Rozmowy przywódców za zamkniętymi drzwiami trwały ponad pięć godzin i koncentrowały się - jak przypuszcza rosyjska prasa - wokół napiętej sytuacji przy granicach z Ukrainą, gdzie Rosja rozmieściła ponad sto tysięcy żołnierzy. Po wyjściu do dziennikarzy Putin podkreślił tradycyjnie, że postulaty Rosji dotyczące "gwarancji bezpieczeństwa" zostały zignorowane, skrytykował politykę "otwartych drzwi NATO". Podkreślił ponadto, że Kreml "nie może zignorować tego, iż w strategii wojskowej NATO z 2019 roku Rosja została wymieniona jako główne zagrożenie dla bezpieczeństwa".

"Później Putin przeszedł do opowieści o 'niechęci władz Kijowa' do wypełnienia zobowiązań wynikających z porozumień mińskich w sprawie uregulowania konfliktu w Donbasie w formacie normandzkim" - przypomniała "Nowaja Gazieta".

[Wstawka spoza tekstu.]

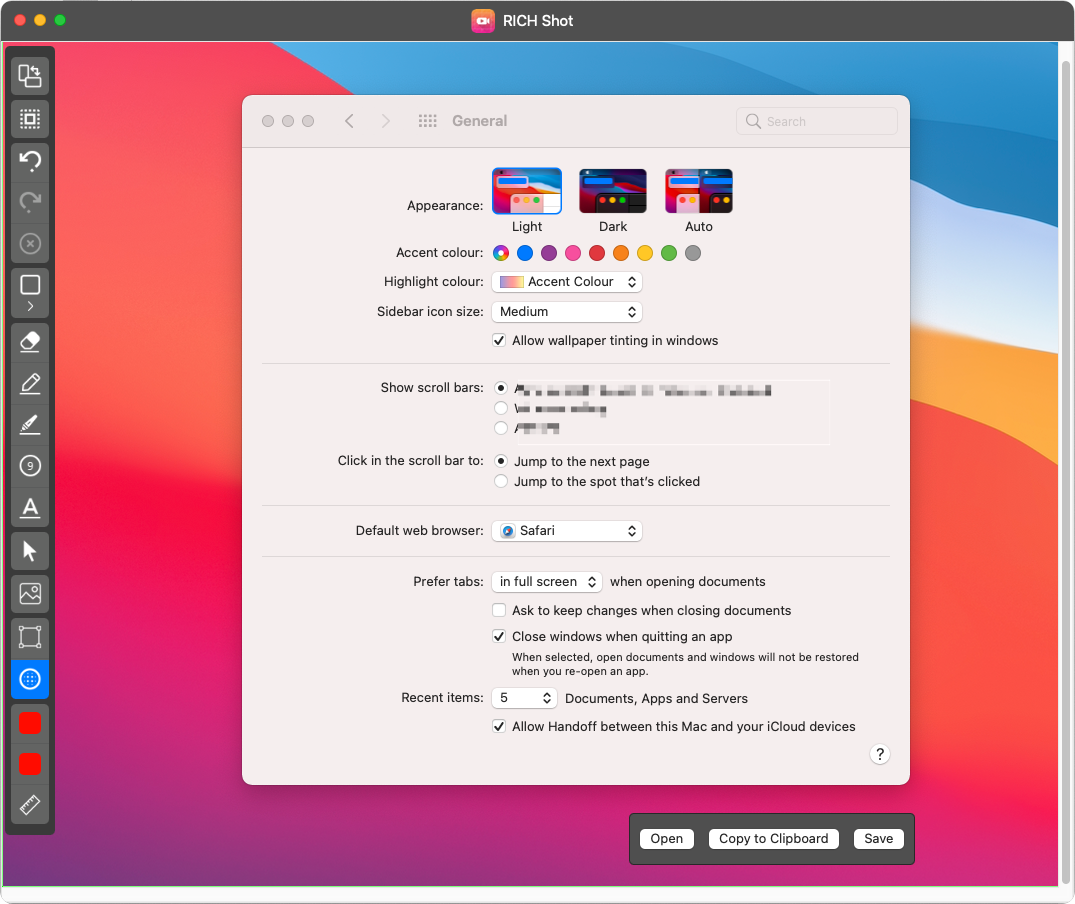Select the Text annotation tool
The height and width of the screenshot is (904, 1075).
pos(29,508)
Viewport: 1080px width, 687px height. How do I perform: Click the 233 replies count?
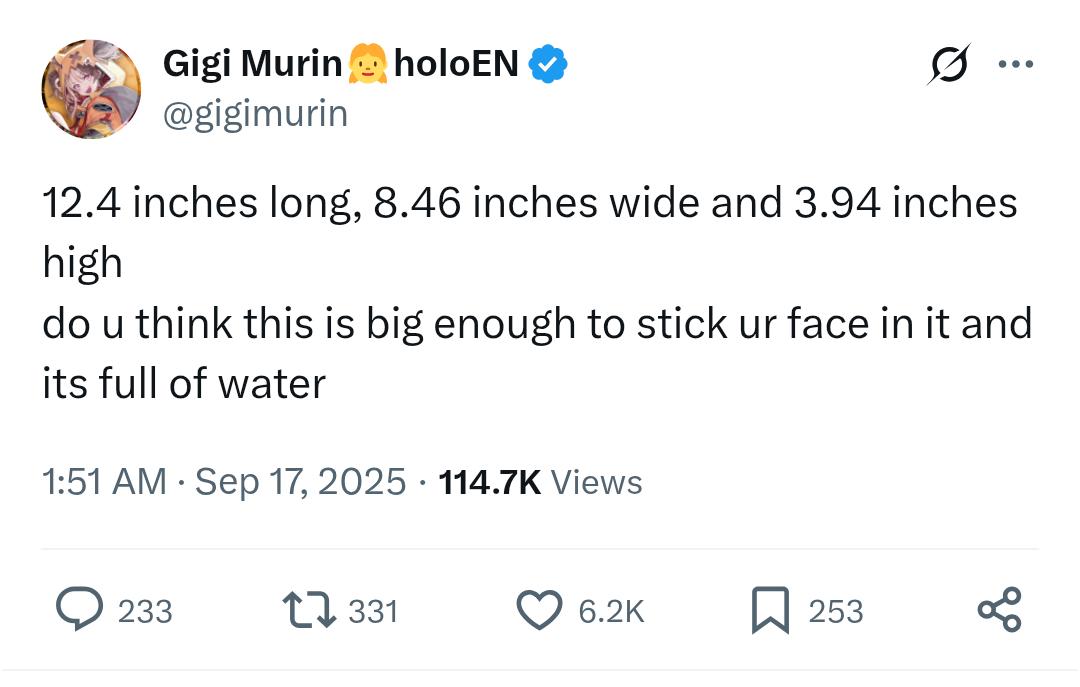(145, 611)
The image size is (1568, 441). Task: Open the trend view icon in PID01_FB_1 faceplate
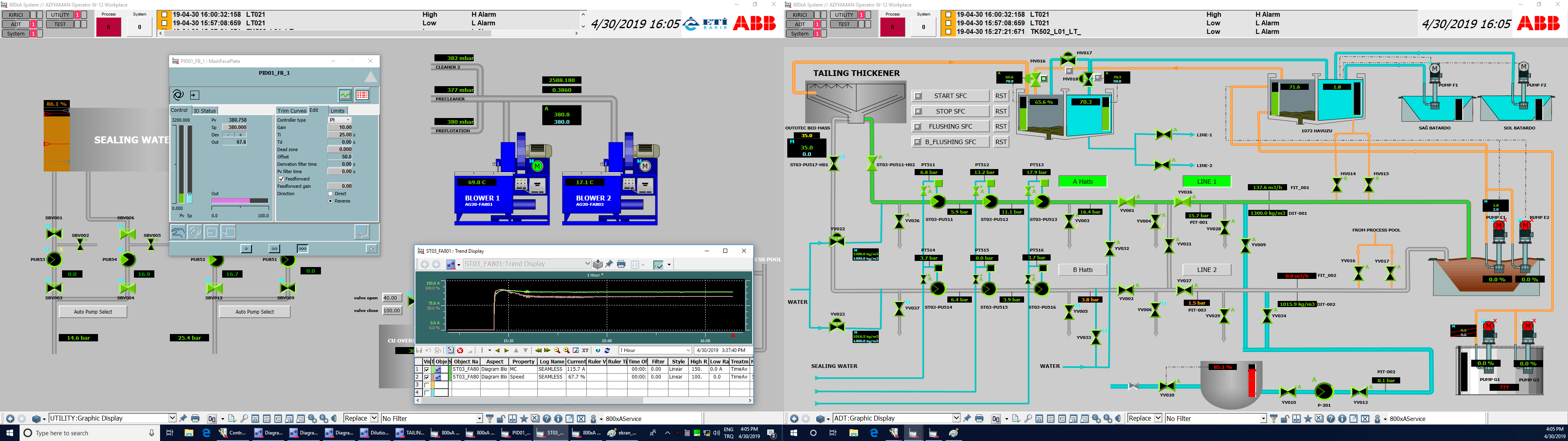pos(345,95)
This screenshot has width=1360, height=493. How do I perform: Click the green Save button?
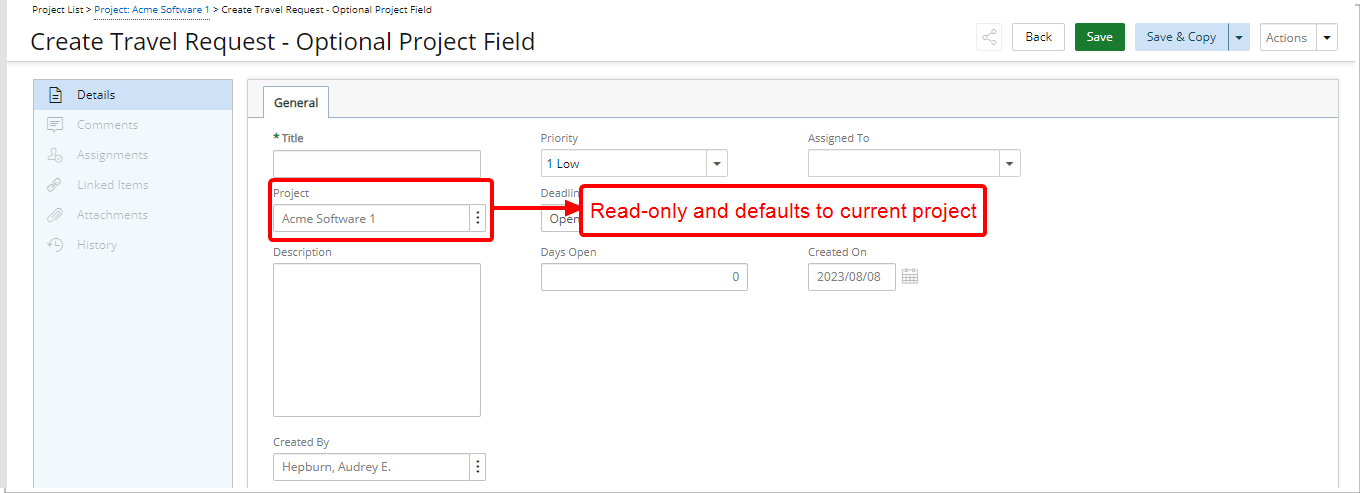pyautogui.click(x=1099, y=37)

Macron ze swojej strony dowodził, że "polityka otwartych drzwi NATO jest ważna dla takich państw, jak Szwecja i Finlandia", podkreślił również, że "konieczna jest szybka praca, by uniknąć eskalacji". - Następne dni będą decydujące - powiedział prezydent Francji.

Próba "przekazania punktu widzenia Europy"

Na łamach gazety "Wiedomosti" rosyjski politolog Paweł Timofiejew podkreślił, że wizyta prezydenta Francja była "przynajmniej próbą przekazania Rosji europejskiego punktu widzenia i zasugerowania, co Europa może zrobić". - Unia Europejska musi rozwiązać konflikt z Ukrainą na jej wschodnich granicach. Bez tego Wspólnota nie może pretendować do roli prawdziwego gracza i centrum władzy, aby zrównoważyć wpływy amerykańskie i chińskie - podkreślił Timofiejew.

Według analityka Macron jechał do Moskwy nie tylko jako prezydent Francji, ale także jako przewodniczący prezydencji UE. - W 2008 roku, kiedy Nicolas Sarkozy odwiedził Moskwę w związku z konfliktem Gruzji z separatystyczną Osetią Południową (którą poparła Rosja - red.), przewodniczącym Wspólnoty była również Francja - przypomniał.

Napięty ton rozmów

Francuskie media ze swojej strony odnotowały "napięty ton" rozmów Macrona z Putinem oraz "zamkniętą" postawę prezydenta Rosji. Według stacji France24 "Macron próbował odblokować 'zamkniętego' Putina". "Między Macronem a Putinem po pięciu godzinach dyskusji nie ma konkretnego postępu, ale są zapewnienia" – podkreśliła BFM TV.

Prasa w Paryżu przypomina słowny atak prezydenta Rosji na francuskiego dziennikarza, który zapytał Putina na konferencji prasowej po rozmowach z Macronem, dlaczego Rosja nie pozwala, by Ukraina przystąpiła do NATO. Zdenerwowany Putin zapytał dziennikarza, czy chce wojny Francji z Rosją. - Rosja jest jednym z mocarstw atomowych - przypomniał.

Zdaniem dziennikarza BFM TV Patricka Sauce'a Putina charakteryzuje "nienawiść do sojuszu atlantyckiego, widzi Amerykanów i wszystko, co pochodzi z Zachodu, jako zagrożenie", co przypomina czasy zimnej wojny.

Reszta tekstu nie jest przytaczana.